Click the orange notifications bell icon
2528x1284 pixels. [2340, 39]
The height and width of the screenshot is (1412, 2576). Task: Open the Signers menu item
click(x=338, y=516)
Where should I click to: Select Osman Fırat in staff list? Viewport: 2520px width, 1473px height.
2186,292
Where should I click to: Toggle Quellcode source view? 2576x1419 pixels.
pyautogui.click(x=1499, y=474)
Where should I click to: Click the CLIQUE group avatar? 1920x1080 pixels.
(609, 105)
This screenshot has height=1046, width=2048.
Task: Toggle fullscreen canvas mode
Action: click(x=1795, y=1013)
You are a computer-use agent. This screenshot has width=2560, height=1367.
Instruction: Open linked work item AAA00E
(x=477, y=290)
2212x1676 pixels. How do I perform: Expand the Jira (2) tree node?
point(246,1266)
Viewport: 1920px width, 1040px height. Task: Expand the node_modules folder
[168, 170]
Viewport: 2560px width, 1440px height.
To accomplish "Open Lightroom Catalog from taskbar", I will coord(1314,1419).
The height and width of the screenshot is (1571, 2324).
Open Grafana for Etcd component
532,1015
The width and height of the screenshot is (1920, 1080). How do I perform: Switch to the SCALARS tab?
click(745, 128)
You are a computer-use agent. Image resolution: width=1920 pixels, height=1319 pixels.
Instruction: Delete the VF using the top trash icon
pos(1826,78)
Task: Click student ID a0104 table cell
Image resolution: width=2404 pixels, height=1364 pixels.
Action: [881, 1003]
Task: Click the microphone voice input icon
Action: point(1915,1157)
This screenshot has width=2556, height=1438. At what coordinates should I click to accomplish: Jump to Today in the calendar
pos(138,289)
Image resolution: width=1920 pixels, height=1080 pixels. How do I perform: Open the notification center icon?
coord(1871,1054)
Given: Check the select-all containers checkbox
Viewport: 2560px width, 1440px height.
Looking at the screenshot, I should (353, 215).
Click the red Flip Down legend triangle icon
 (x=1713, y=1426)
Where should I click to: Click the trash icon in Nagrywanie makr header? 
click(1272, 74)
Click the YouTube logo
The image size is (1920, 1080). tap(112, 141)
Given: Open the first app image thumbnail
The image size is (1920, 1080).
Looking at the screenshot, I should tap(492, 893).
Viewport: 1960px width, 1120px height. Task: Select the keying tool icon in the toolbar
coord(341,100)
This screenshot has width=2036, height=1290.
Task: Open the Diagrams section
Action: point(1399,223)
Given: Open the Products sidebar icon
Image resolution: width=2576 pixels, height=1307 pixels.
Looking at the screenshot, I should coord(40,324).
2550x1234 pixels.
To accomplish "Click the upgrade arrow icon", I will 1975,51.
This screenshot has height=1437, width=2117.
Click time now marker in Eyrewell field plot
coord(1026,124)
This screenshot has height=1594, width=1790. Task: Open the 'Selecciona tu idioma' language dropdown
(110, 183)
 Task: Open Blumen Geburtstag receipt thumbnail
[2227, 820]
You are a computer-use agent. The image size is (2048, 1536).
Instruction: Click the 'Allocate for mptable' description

**Instructions for the task**. The word "computer" is the filter: copy every line of the listing above that contains it.

**Exercise solution**.
You are a computer-use agent. This screenshot has width=2560, height=1367.
You are a computer-use agent. Image resolution: width=1920 pixels, height=1319 pixels.
You are a computer-use agent. The image size is (2048, 1536).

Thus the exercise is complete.